[WORK REQUEST]:
Transcribe exactly, and only, the lines running from the one with "800x860 pixels." to the end of the entries below, both included, without any pictures.

##### INPUT MATERIAL #####

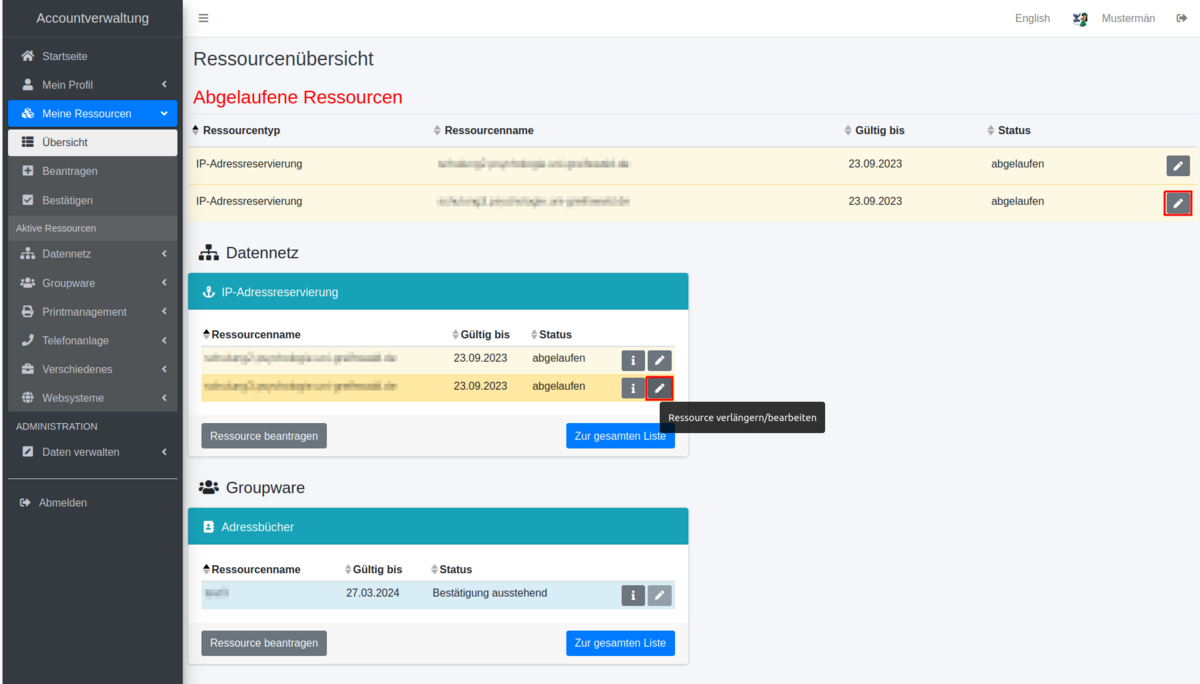Click highlighted edit pencil in second expired row

(x=1177, y=203)
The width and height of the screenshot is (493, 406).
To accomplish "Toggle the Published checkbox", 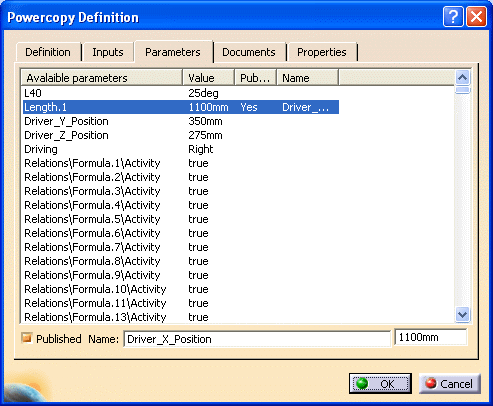I will [x=26, y=338].
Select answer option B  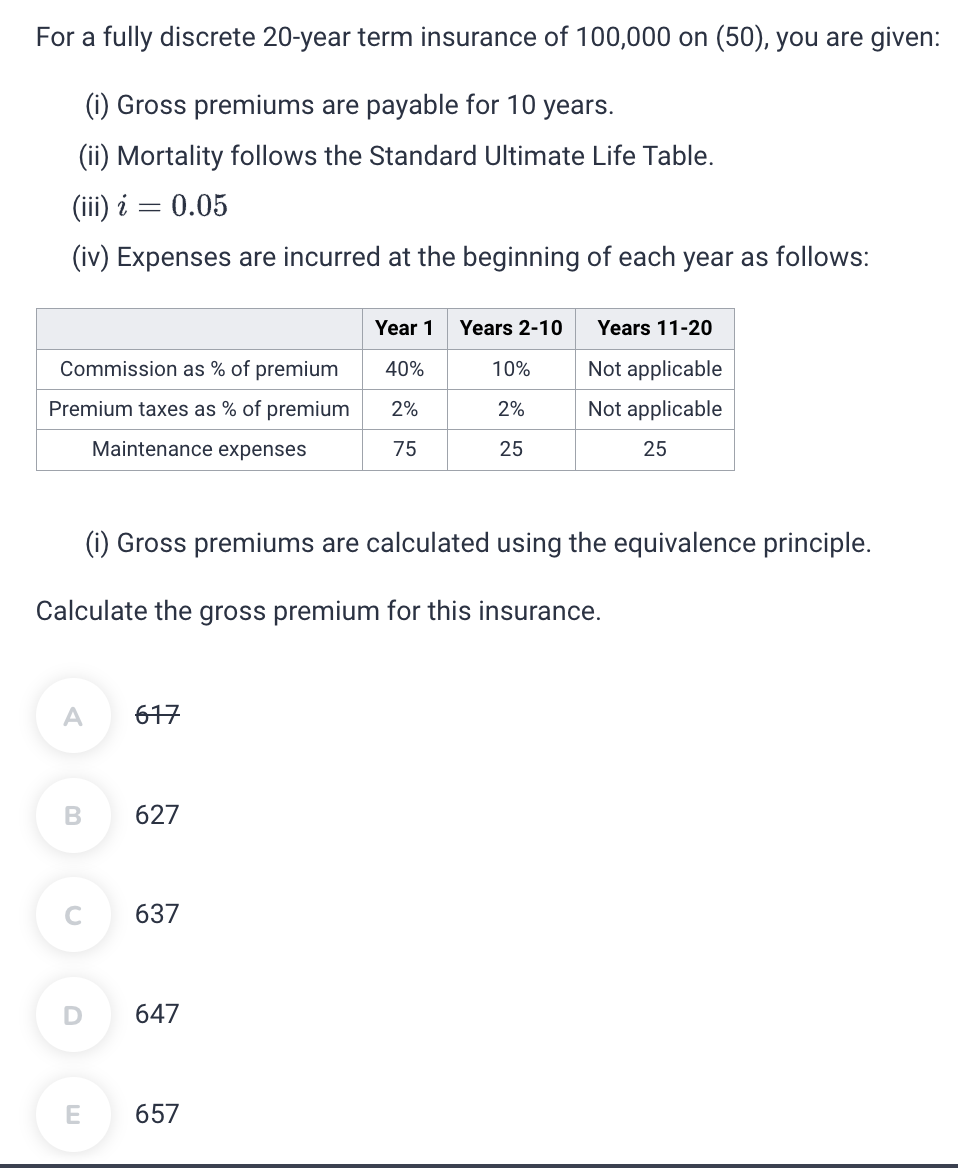(x=71, y=815)
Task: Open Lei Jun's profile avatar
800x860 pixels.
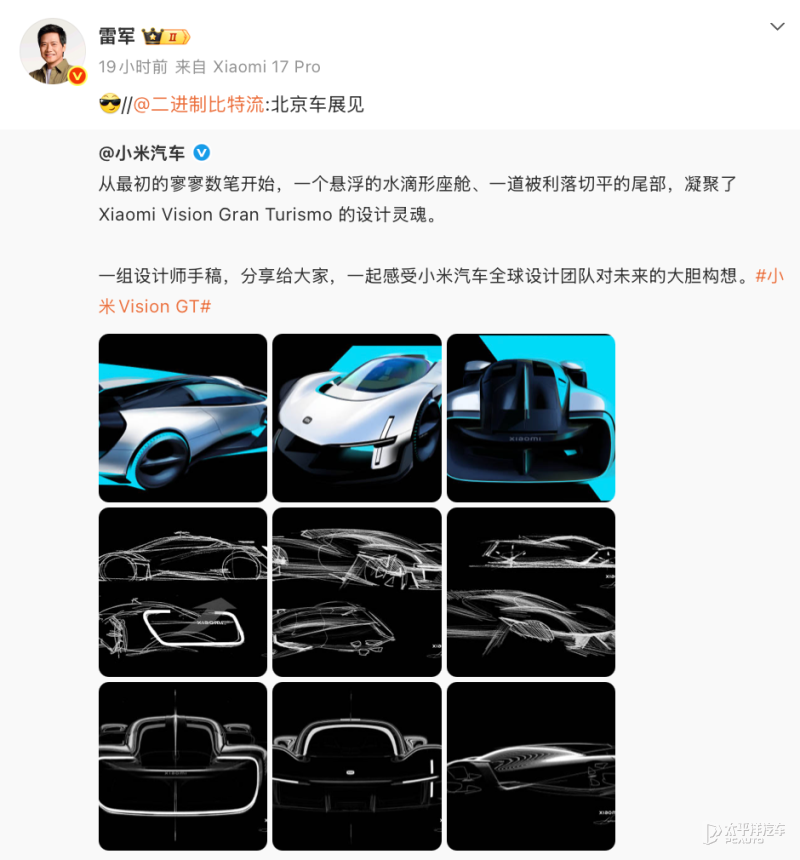Action: click(53, 51)
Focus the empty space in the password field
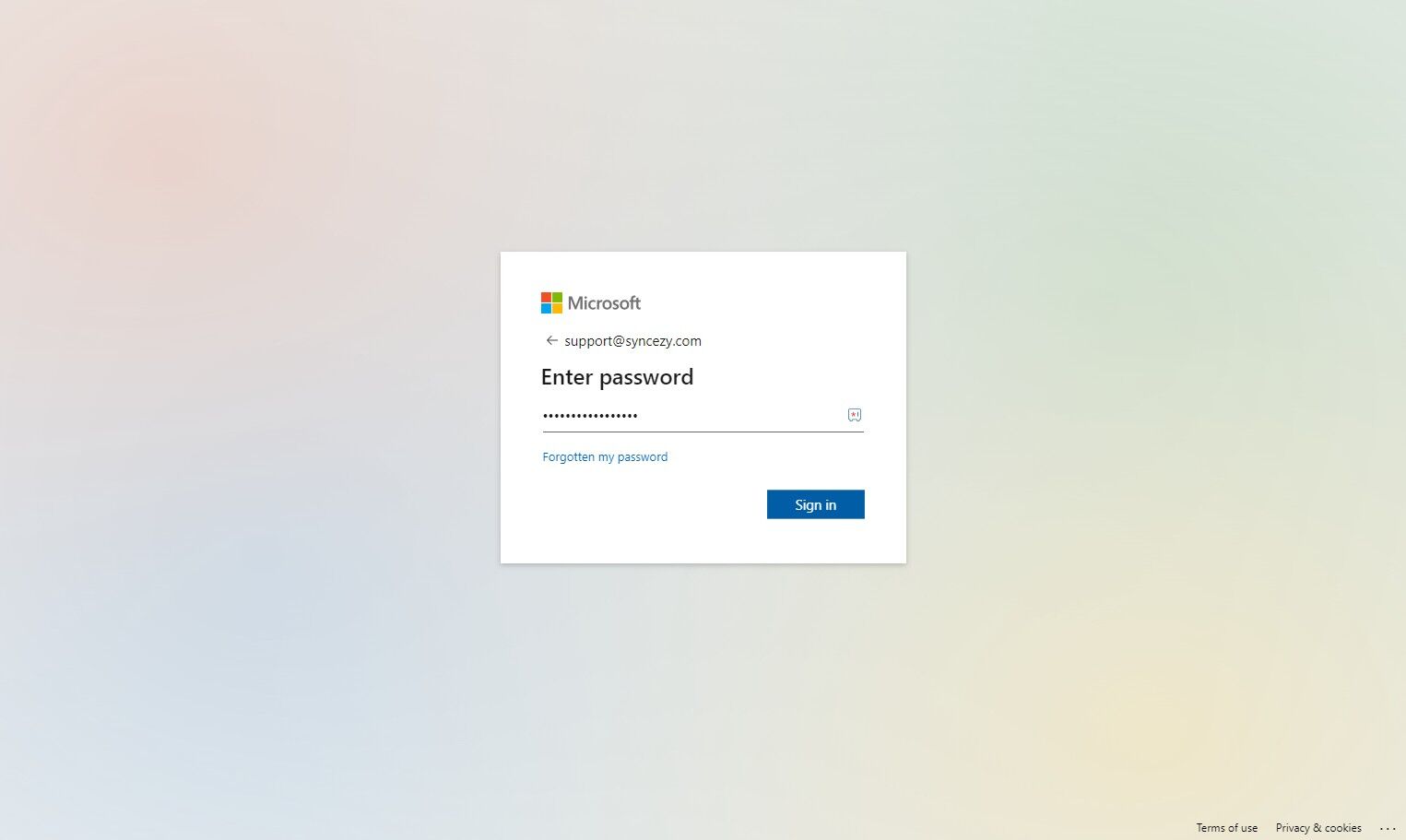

#####

[FINAL ANSWER]:
800x860 pixels.
Action: click(53, 51)
Focus the empty space in the password field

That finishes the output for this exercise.